Some may see a certain poignancy in the fact that his Washington Post opinion piece was published on April Fool’s Day.

True, Goldstone didn’t use the word “disgrace” to describe the report, but his admissions as to its failings, as well as the endemic anti-Israel sentiment that infuses the UNHRC, undoubtedly underline the verdict passed on it by The AJN, Israel and Jewish leaders 18 months ago.

So Goldstone has confirmed what we already knew and that may give us some small sense of satisfaction, even victory. But when we consider what purpose his ‘mea culpa’ may actually serve, what difference it may actually make, the answer, sadly, is very little.

Full of heinous and factually flawed allegations, the Goldstone Report cast worldwide opprobrium on the Jewish State.

Playing into the hands of those who seek to make Israel a pariah state, it filled endless newspaper columns and TV news bulletins with the ammunition they needed to launch their delegitimisation and boycott campaigns.

In September 2009, Goldstone questioned the proportionate nature of Israel’s response to attacks on its civilian population. Today, when he himself admits that his assessment was wrong, where, we ask is the proportionate response by the world’s media that so readily seized upon the report 18 months ago?

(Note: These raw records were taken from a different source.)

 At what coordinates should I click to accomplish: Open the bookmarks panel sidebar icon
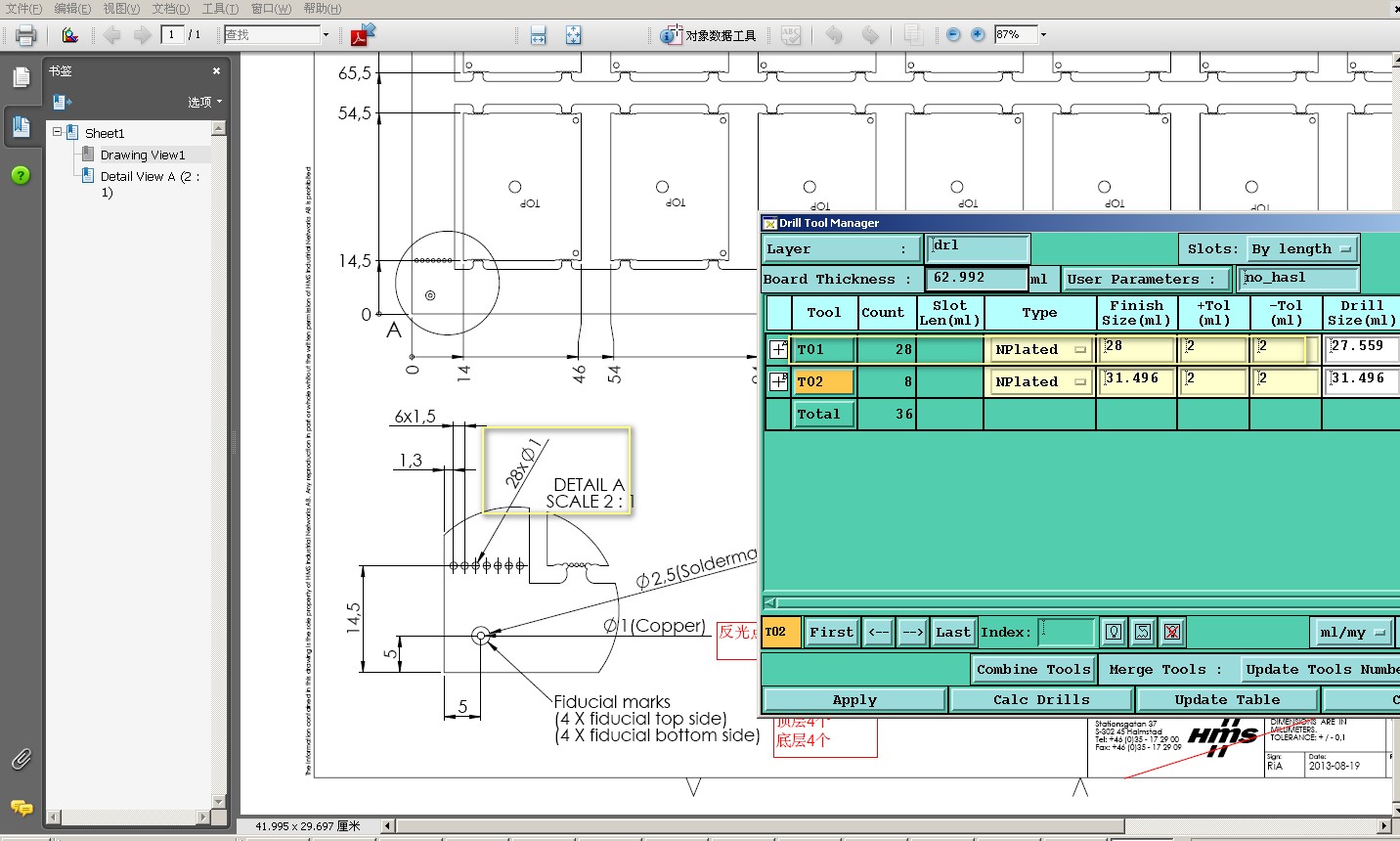[21, 125]
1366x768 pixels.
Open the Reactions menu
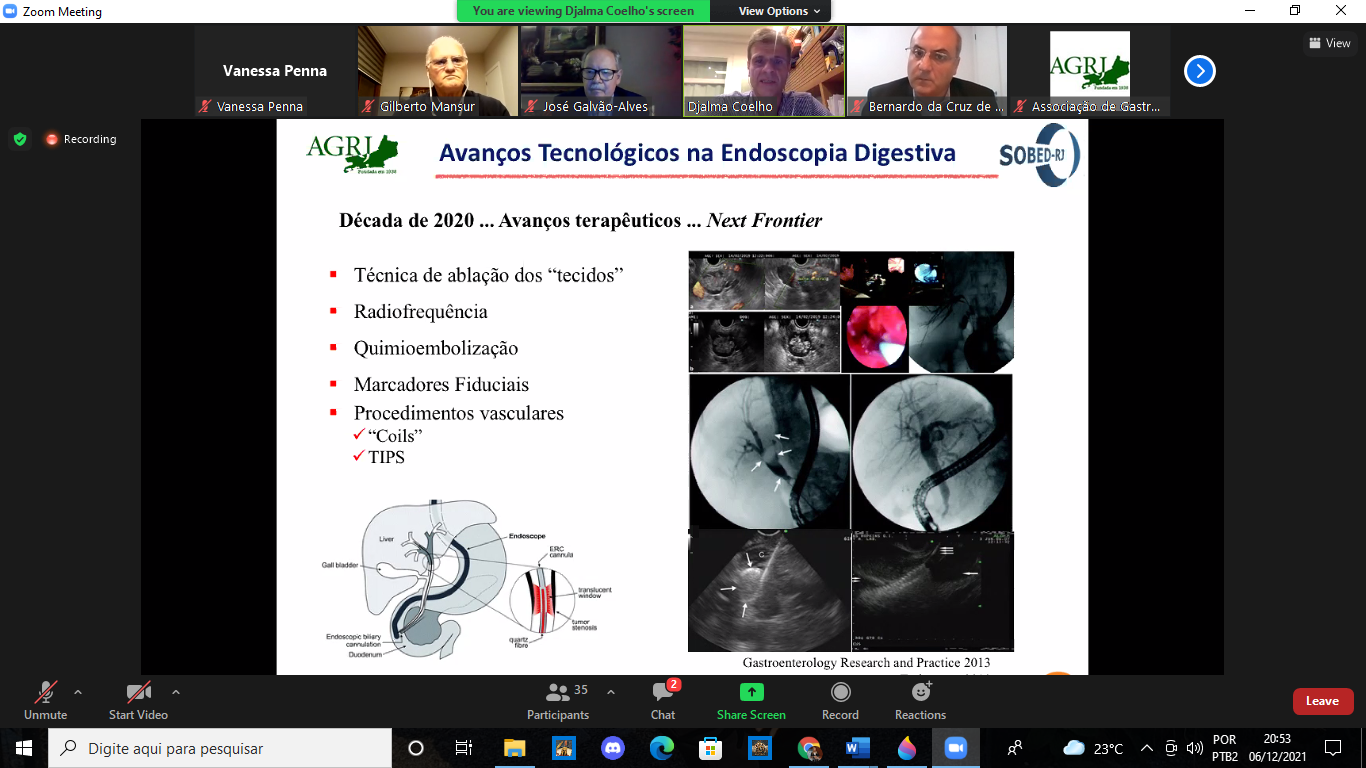click(920, 700)
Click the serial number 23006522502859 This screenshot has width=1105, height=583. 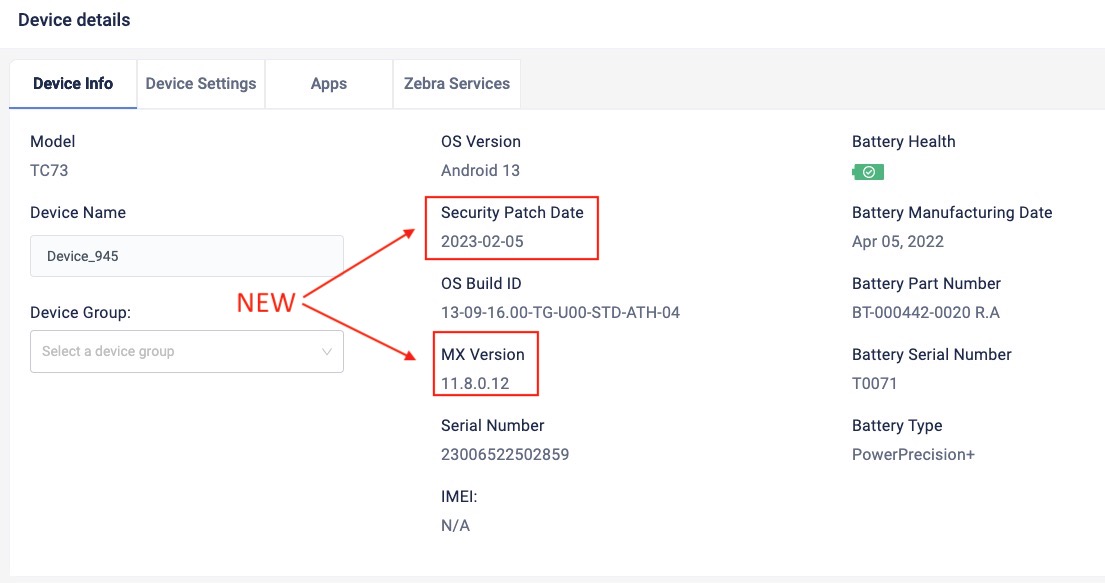(x=505, y=454)
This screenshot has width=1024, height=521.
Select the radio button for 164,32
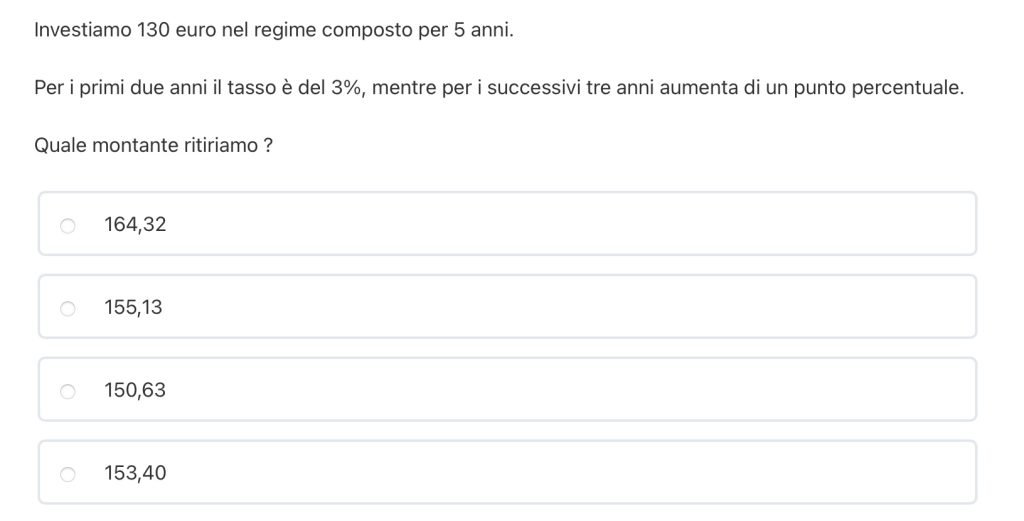tap(68, 226)

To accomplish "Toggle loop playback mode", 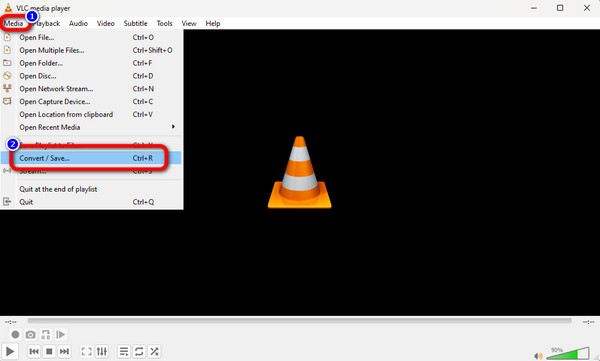I will (x=139, y=351).
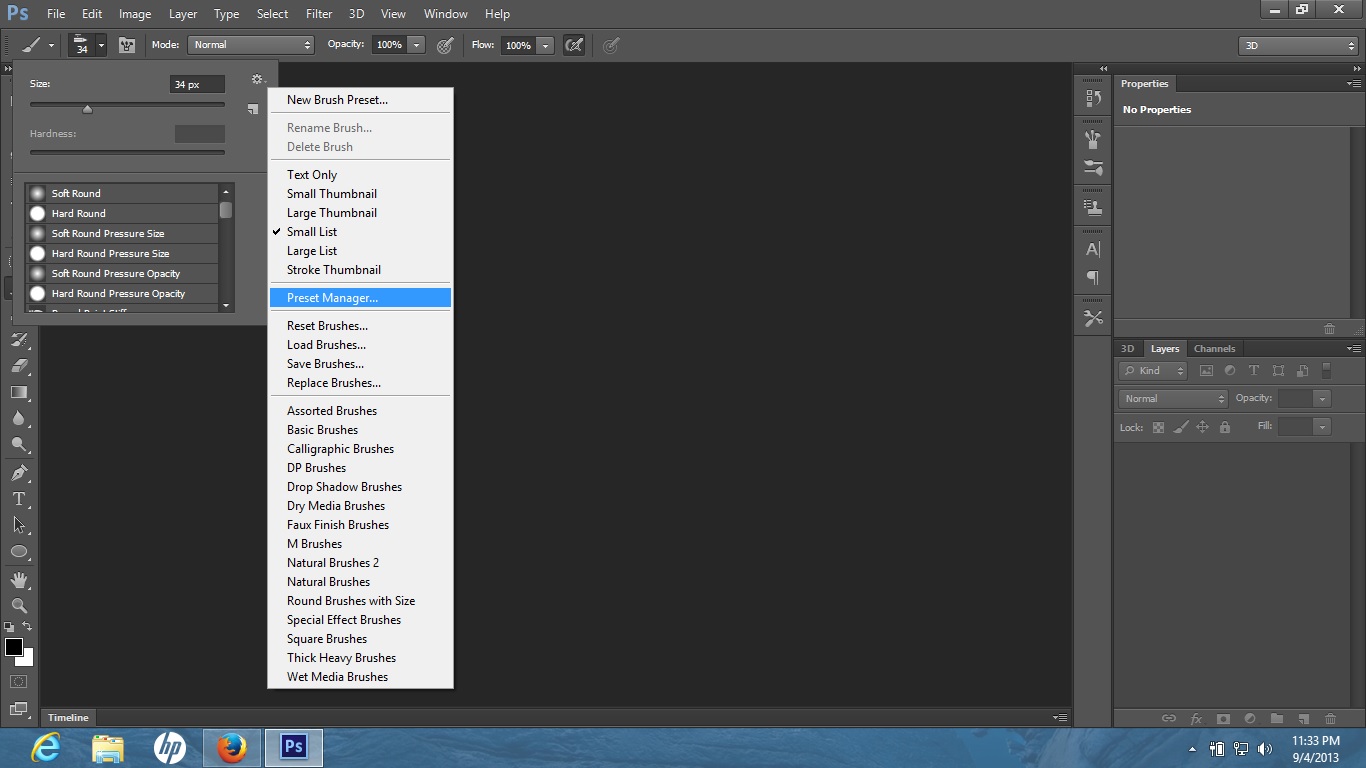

Where are the endless newspaper columns publicising Goldstone’s change of heart? Where are the TV bulletins admitting that Israel was not the war crimes culprit they made it out to be?

And what action is the UN taking to condemn the findings of the commission to the dustbin of history?

Given their response to the report in September 2009, their response in April 2011 is truly and, unjustifiably, disproportionate.

Thanks to Goldstone, the damage has been done, minds have been made up, history has been written. And at most when it comes to public awareness of Operation Cast Lead, his recant 18 months on will merit little more than a footnote, if even that.

As Ehud Barak said, Goldstone’s volte-face is “too little too late”.

“Disgrace,” screams The AJN. “Disgrace,” screams Israel. “Disgrace,” scream Jewish leaders around the world.

But now, as then, the protestations fall on deaf ears.